Goal
Please return the lines below verbatim, starting at the line containing "Where should I click to: Tap the abbreviation" and ending at the line containing "Action: (412, 141)", with both of those lines included.

Available data
· · · ·

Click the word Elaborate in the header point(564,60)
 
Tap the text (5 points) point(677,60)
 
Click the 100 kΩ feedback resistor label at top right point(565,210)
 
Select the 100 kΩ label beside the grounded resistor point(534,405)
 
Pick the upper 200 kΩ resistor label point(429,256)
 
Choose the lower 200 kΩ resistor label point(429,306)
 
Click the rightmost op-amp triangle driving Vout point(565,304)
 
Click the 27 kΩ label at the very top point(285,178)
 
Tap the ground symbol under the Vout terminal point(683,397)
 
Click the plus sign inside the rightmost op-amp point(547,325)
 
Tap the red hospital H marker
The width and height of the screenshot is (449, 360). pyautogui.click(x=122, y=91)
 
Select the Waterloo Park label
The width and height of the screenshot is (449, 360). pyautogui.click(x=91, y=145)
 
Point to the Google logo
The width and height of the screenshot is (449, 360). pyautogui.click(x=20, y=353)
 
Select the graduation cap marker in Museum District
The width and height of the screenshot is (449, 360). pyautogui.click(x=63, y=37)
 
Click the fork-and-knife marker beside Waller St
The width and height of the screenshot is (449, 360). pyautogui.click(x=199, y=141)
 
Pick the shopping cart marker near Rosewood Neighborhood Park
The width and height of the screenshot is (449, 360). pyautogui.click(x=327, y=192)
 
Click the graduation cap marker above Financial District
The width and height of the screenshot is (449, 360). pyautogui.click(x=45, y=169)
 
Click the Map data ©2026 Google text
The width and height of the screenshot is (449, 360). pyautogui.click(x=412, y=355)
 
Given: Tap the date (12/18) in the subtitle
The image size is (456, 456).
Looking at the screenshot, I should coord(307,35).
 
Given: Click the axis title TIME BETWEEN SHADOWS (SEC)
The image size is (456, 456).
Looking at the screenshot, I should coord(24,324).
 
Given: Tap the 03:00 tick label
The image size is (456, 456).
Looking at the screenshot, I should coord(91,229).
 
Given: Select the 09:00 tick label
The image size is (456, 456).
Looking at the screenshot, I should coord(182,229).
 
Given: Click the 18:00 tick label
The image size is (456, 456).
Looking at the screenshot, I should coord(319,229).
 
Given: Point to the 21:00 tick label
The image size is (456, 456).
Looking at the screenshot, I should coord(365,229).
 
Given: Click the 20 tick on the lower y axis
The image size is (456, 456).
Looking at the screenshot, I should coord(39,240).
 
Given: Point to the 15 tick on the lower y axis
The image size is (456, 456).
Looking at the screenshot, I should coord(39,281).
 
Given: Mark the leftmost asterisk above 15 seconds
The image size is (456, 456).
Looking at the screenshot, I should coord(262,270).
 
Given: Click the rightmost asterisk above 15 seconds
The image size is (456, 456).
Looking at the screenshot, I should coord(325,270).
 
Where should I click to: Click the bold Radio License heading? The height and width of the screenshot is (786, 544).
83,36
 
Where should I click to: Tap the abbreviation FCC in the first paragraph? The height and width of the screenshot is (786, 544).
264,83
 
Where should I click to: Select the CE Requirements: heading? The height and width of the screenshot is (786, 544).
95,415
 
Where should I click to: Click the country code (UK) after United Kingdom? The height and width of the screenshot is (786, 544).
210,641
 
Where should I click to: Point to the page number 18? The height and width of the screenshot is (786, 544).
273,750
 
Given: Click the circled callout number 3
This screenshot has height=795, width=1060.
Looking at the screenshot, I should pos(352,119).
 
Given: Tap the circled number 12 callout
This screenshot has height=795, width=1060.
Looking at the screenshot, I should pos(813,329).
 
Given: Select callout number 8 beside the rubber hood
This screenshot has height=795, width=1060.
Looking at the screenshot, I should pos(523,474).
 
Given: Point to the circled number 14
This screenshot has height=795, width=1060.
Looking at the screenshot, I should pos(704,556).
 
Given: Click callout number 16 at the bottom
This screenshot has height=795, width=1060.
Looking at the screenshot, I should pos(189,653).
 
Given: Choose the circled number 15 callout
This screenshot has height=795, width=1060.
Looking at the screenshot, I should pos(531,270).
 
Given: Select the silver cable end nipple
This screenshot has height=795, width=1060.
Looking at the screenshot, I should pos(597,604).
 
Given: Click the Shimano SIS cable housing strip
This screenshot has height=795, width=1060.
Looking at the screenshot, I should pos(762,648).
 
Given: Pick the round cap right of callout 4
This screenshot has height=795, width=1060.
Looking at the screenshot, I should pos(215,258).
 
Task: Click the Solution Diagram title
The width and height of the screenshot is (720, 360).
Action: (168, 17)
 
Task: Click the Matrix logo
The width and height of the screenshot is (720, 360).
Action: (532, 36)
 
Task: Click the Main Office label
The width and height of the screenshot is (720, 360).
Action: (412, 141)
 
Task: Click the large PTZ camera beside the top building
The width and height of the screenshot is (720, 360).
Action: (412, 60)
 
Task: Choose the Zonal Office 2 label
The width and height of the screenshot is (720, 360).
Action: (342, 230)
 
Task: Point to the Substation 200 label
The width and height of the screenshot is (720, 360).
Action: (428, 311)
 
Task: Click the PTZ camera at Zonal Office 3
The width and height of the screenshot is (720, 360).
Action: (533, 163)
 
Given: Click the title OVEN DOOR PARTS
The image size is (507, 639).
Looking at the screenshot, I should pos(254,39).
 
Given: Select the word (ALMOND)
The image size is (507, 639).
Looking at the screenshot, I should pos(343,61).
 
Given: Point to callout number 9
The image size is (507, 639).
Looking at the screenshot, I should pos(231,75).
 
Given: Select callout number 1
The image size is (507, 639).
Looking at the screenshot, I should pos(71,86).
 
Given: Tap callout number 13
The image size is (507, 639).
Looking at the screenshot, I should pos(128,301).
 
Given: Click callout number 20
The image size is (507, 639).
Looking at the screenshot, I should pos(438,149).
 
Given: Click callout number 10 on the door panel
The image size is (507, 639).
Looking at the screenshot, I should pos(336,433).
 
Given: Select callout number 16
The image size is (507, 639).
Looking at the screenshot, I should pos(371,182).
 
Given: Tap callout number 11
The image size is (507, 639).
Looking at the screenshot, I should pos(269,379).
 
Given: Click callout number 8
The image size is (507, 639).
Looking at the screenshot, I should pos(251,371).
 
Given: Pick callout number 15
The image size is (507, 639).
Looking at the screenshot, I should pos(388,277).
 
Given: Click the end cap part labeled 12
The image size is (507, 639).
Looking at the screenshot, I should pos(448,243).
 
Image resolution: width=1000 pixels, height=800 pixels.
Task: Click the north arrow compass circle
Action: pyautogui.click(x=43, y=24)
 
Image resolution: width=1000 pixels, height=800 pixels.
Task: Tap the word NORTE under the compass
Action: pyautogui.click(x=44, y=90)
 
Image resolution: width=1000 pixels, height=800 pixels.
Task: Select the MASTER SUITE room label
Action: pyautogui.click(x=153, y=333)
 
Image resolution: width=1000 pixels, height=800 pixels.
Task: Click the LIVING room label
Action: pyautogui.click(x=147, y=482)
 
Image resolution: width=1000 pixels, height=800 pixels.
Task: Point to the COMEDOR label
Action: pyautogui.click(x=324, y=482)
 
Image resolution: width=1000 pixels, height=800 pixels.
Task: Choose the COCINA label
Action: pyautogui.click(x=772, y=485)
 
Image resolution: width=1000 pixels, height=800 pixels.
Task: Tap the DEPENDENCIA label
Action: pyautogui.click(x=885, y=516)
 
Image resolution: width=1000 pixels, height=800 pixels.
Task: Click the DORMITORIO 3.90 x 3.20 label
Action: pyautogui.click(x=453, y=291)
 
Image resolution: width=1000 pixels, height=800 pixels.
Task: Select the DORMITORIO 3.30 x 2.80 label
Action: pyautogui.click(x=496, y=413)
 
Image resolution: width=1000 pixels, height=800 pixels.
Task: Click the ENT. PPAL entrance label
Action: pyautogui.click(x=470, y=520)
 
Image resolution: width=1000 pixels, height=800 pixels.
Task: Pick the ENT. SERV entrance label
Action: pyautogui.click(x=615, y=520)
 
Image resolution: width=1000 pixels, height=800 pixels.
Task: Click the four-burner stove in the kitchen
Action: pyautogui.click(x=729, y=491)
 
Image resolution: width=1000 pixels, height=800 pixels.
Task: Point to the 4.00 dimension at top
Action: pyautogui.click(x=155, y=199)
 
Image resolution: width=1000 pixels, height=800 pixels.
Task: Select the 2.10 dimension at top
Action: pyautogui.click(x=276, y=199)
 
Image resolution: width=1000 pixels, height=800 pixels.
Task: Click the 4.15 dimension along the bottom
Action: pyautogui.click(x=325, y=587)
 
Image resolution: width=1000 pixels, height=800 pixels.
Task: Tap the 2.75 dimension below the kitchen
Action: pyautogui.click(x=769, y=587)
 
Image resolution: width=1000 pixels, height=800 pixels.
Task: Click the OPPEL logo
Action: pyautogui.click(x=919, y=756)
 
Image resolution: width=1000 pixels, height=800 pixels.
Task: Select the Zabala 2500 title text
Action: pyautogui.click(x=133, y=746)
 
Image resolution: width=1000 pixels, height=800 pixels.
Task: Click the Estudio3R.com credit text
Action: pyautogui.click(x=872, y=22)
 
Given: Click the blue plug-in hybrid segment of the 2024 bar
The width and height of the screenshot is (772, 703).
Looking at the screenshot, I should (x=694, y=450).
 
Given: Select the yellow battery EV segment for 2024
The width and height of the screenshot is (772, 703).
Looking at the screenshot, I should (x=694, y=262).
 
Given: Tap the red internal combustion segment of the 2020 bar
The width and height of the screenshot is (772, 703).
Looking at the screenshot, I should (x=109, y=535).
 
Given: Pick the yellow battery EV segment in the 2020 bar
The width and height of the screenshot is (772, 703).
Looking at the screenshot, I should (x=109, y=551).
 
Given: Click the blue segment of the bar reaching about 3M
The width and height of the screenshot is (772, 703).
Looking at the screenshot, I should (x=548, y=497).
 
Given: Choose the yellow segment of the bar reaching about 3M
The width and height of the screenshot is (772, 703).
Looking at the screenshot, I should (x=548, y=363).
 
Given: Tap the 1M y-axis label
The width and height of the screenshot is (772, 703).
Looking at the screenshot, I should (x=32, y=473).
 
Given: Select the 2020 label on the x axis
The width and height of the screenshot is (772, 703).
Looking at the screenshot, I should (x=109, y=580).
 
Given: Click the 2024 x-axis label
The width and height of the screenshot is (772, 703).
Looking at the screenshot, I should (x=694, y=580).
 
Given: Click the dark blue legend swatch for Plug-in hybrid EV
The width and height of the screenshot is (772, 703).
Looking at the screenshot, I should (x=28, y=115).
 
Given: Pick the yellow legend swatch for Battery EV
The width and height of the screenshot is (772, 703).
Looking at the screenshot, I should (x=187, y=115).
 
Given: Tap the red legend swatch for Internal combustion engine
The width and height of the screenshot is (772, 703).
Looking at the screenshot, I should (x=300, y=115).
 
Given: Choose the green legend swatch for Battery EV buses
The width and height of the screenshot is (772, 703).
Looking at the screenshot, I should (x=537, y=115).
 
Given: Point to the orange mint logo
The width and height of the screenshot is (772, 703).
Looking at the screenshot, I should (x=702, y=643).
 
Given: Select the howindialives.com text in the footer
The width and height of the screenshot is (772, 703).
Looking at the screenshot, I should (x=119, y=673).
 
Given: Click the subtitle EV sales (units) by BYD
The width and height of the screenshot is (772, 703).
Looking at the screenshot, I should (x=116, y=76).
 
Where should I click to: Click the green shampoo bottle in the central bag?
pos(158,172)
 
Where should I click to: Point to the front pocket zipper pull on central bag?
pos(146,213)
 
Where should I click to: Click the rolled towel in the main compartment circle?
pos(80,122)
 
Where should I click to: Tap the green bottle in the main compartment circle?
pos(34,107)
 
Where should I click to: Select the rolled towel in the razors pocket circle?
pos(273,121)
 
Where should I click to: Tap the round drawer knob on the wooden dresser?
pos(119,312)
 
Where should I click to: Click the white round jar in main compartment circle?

· · · ·

Solution
Where should I click to: Tap the abbreviation FCC in the first paragraph? The height and width of the screenshot is (786, 544).
264,83
 
Where should I click to: Select the CE Requirements: heading? The height and width of the screenshot is (786, 544).
95,415
 
Where should I click to: Click the country code (UK) after United Kingdom? The height and width of the screenshot is (786, 544).
210,641
 
Where should I click to: Point to the page number 18? The height and width of the screenshot is (786, 544).
273,750
 
Given: Click the circled callout number 3
This screenshot has height=795, width=1060.
Looking at the screenshot, I should pos(352,119).
 
Given: Tap the circled number 12 callout
This screenshot has height=795, width=1060.
Looking at the screenshot, I should pos(813,329).
 
Given: Select callout number 8 beside the rubber hood
This screenshot has height=795, width=1060.
Looking at the screenshot, I should pos(523,474).
 
Given: Point to the circled number 14
This screenshot has height=795, width=1060.
Looking at the screenshot, I should pos(704,556).
 
Given: Click callout number 16 at the bottom
This screenshot has height=795, width=1060.
Looking at the screenshot, I should pos(189,653).
 
Given: Choose the circled number 15 callout
This screenshot has height=795, width=1060.
Looking at the screenshot, I should pos(531,270).
 
Given: Select the silver cable end nipple
This screenshot has height=795, width=1060.
Looking at the screenshot, I should pos(597,604).
 
Given: Click the Shimano SIS cable housing strip
This screenshot has height=795, width=1060.
Looking at the screenshot, I should pos(762,648).
 
Given: Pick the round cap right of callout 4
This screenshot has height=795, width=1060.
Looking at the screenshot, I should pos(215,258).
 
Task: Click the Solution Diagram title
The width and height of the screenshot is (720, 360).
Action: (168, 17)
 
Task: Click the Matrix logo
The width and height of the screenshot is (720, 360).
Action: (532, 36)
 
Task: Click the Main Office label
The width and height of the screenshot is (720, 360).
Action: (412, 141)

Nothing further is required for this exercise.